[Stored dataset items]
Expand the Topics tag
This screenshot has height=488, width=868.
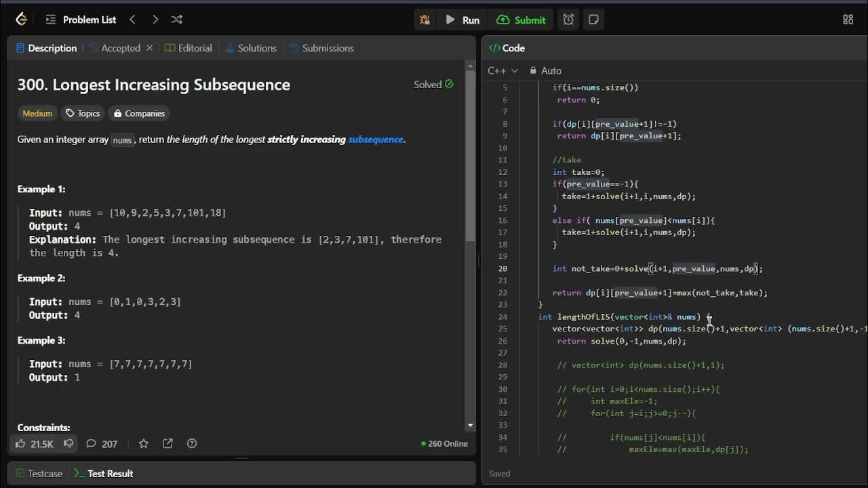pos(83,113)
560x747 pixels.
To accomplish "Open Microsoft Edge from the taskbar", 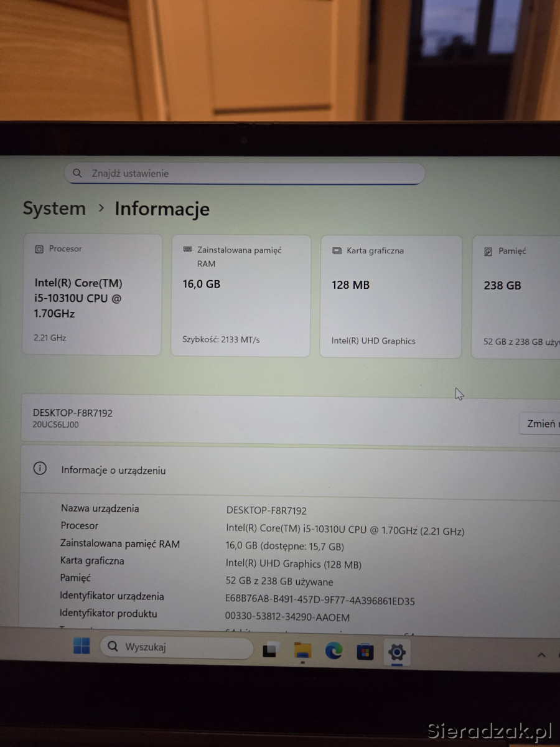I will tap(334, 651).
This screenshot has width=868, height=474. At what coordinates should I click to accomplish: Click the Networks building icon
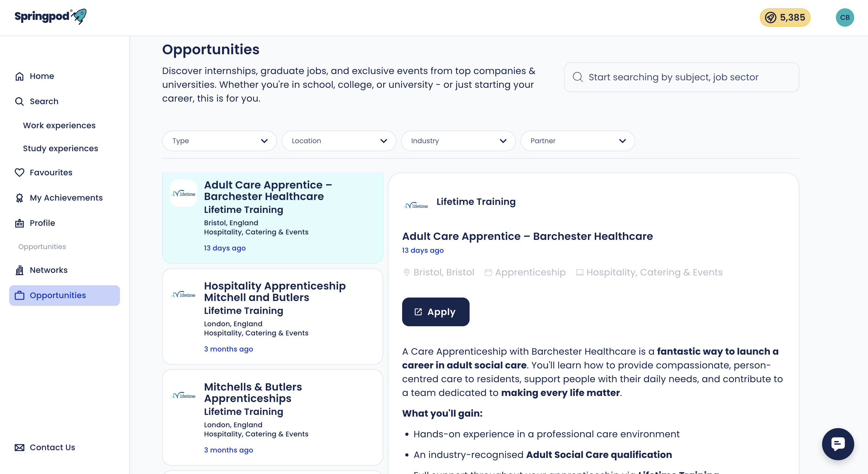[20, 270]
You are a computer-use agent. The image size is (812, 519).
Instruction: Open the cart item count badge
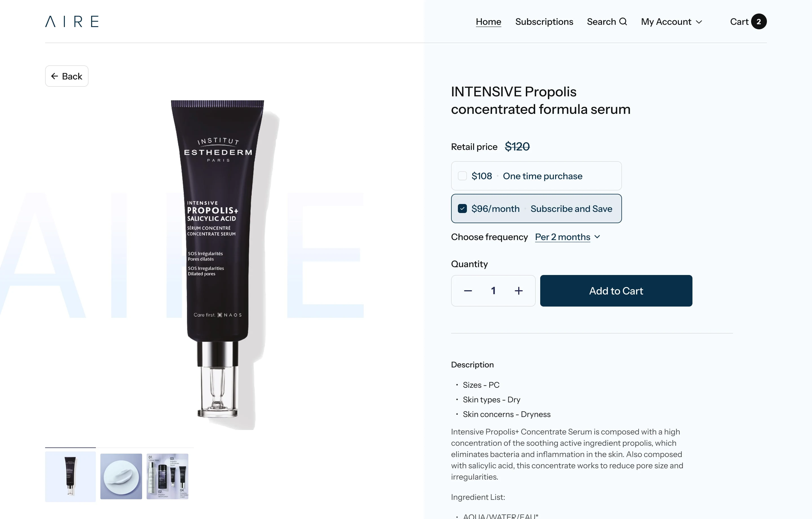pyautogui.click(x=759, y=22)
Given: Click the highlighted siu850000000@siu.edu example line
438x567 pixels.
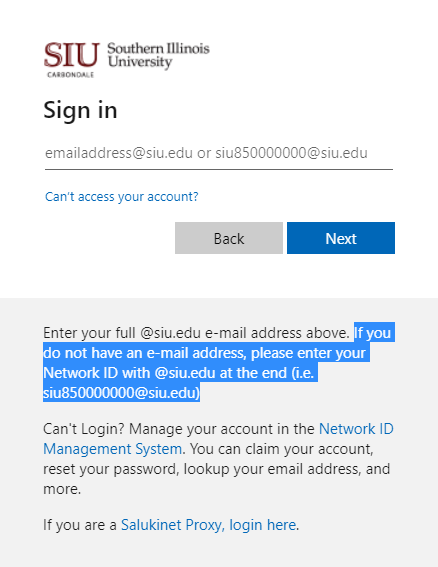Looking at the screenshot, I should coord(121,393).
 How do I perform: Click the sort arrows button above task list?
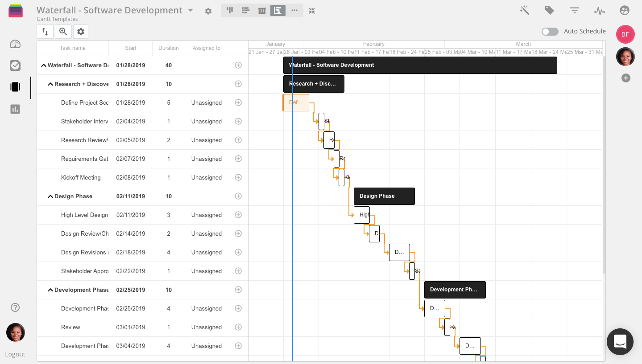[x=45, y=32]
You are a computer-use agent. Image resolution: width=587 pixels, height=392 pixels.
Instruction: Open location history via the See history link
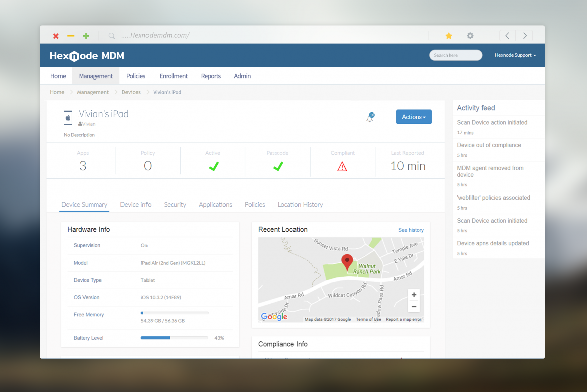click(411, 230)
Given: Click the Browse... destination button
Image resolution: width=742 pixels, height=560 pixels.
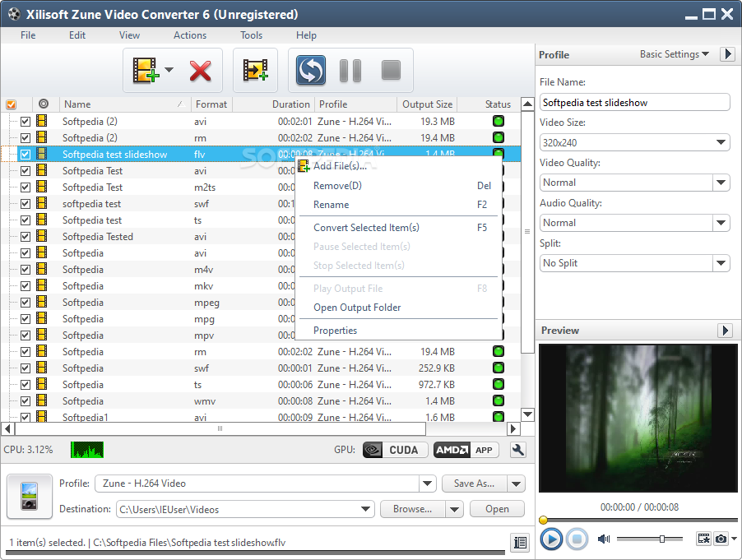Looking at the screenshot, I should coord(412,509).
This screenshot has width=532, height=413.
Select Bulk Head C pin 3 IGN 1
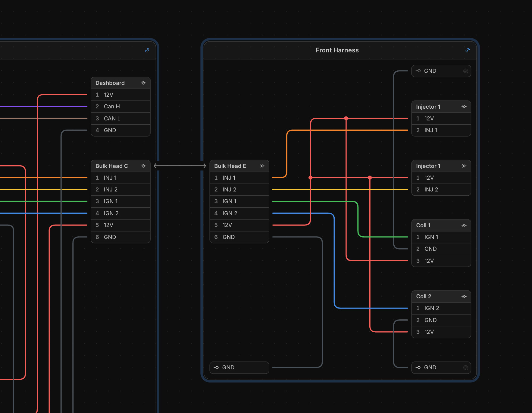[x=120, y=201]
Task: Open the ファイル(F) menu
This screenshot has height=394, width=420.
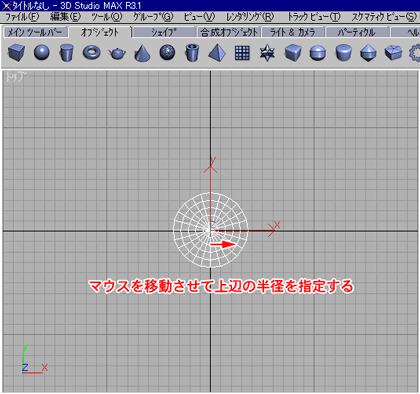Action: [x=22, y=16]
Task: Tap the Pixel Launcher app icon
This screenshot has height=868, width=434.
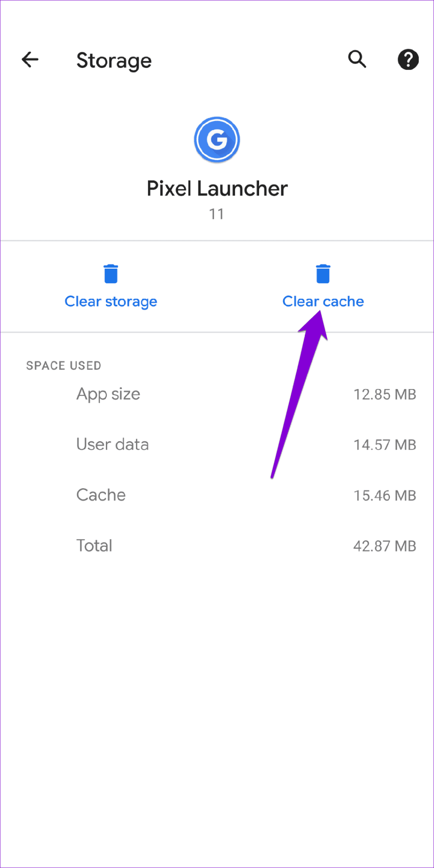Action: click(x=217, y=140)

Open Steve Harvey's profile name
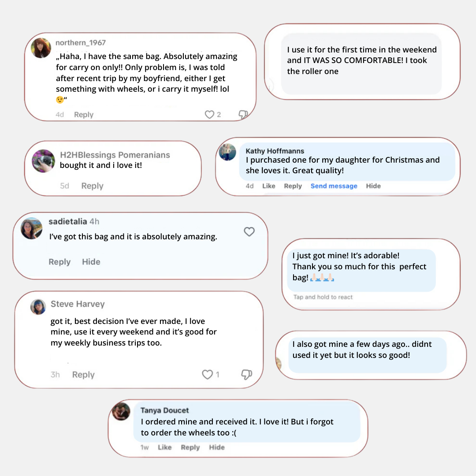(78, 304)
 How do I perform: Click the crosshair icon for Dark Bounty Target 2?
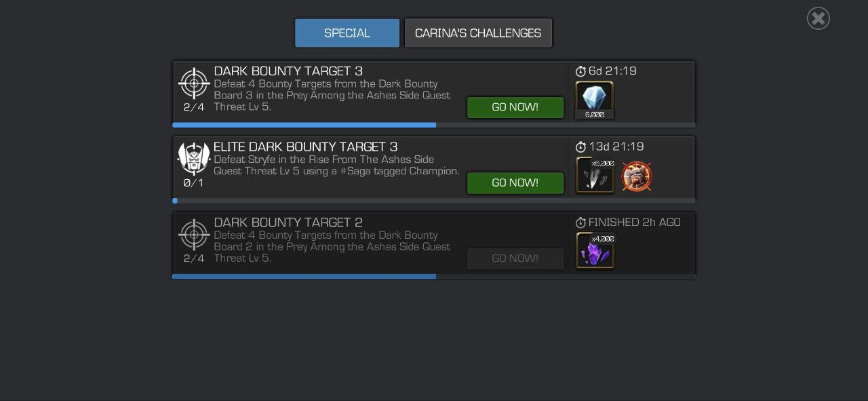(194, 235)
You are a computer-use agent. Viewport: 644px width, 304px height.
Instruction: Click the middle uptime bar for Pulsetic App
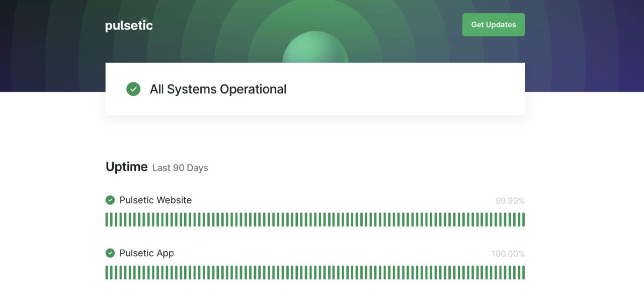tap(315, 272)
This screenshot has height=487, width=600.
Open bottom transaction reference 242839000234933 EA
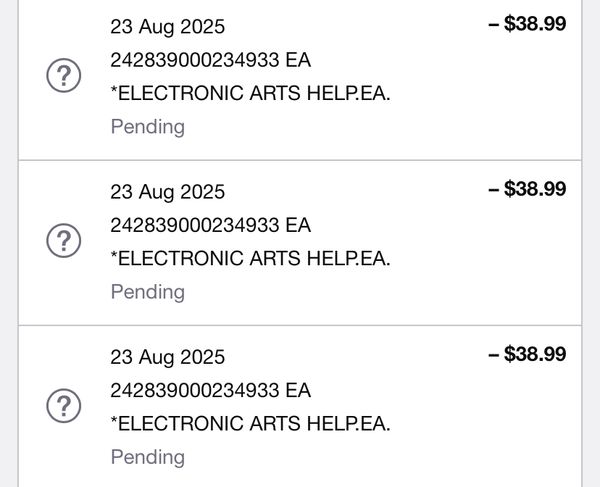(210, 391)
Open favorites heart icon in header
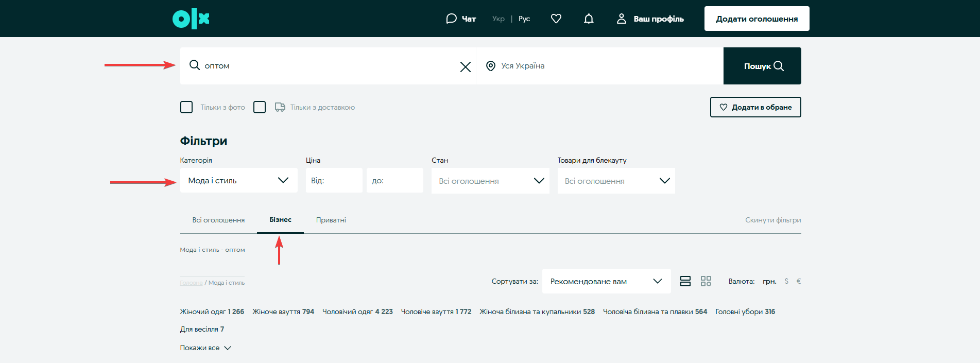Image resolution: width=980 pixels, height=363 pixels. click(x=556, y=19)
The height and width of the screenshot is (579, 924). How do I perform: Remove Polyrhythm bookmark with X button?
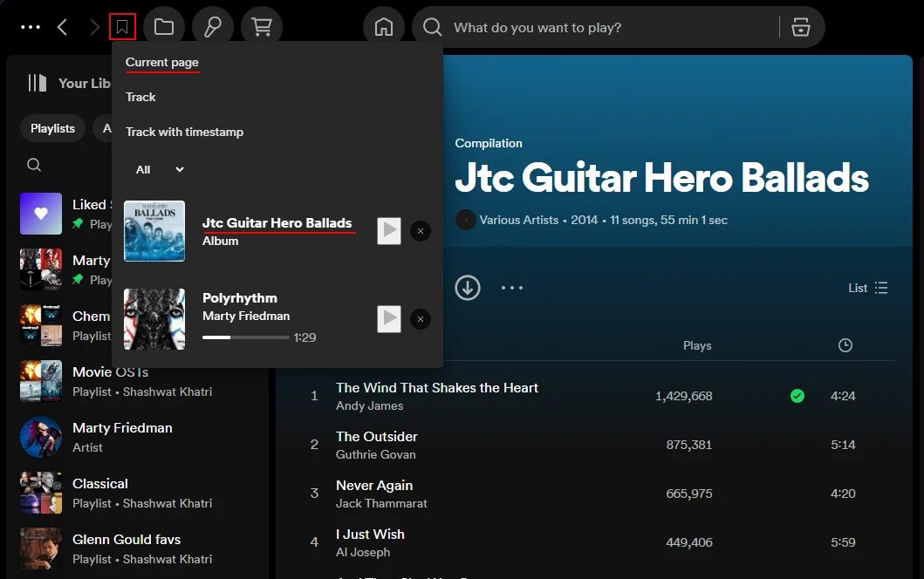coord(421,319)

[Exercise instructions]
Collect each line above holding the string "agent".

[Task output]
You are a computer-use agent. The image size is (812, 519).
You are a computer-use agent. Image resolution: width=587 pixels, height=392 pixels.
You are a computer-use agent. Viewport: 644px width, 304px height.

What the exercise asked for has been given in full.